### [WHAT YOU WILL DO]
Lay out everything from the line containing "The width and" down to the line containing "click(506, 335)" as a two-column CSV with the headers input and output. Give one row per entry, with its text and its answer each in a single quoted field and any line breaks turned into spaces.

Dataset entries:
□ □ □ □ □
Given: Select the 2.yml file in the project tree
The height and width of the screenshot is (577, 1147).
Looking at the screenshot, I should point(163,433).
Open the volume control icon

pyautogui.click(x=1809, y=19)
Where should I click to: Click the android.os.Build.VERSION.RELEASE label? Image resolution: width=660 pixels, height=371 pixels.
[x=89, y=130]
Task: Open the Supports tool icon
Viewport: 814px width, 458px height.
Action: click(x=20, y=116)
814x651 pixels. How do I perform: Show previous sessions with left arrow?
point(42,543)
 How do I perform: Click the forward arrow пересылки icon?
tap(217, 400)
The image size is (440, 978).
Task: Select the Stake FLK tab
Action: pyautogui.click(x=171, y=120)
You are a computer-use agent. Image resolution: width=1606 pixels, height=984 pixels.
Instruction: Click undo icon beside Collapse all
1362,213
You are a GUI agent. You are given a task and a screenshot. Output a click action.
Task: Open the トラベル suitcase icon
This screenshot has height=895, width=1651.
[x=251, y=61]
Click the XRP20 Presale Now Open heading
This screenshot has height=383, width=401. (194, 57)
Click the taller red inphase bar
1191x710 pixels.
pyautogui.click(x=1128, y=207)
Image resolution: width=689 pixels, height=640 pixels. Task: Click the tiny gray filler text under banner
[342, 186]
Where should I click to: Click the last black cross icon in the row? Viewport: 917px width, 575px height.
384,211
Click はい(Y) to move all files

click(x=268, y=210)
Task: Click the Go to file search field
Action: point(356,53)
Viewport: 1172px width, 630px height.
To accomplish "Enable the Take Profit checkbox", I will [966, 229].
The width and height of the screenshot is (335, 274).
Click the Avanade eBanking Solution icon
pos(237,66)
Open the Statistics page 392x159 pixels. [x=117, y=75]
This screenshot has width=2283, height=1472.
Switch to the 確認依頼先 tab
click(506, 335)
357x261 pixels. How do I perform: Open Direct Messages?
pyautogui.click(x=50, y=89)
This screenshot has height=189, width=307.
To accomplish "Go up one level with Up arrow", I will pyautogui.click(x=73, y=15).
□ □ □ □ □
### [EXERCISE OUTPUT]
input,output
"The width and height of the screenshot is (335, 274). Click the Avanade eBanking Solution icon","pos(237,66)"
"Open the Statistics page 392x159 pixels.","[x=117, y=75]"
"This screenshot has width=2283, height=1472. Switch to the 確認依頼先 tab","click(506, 335)"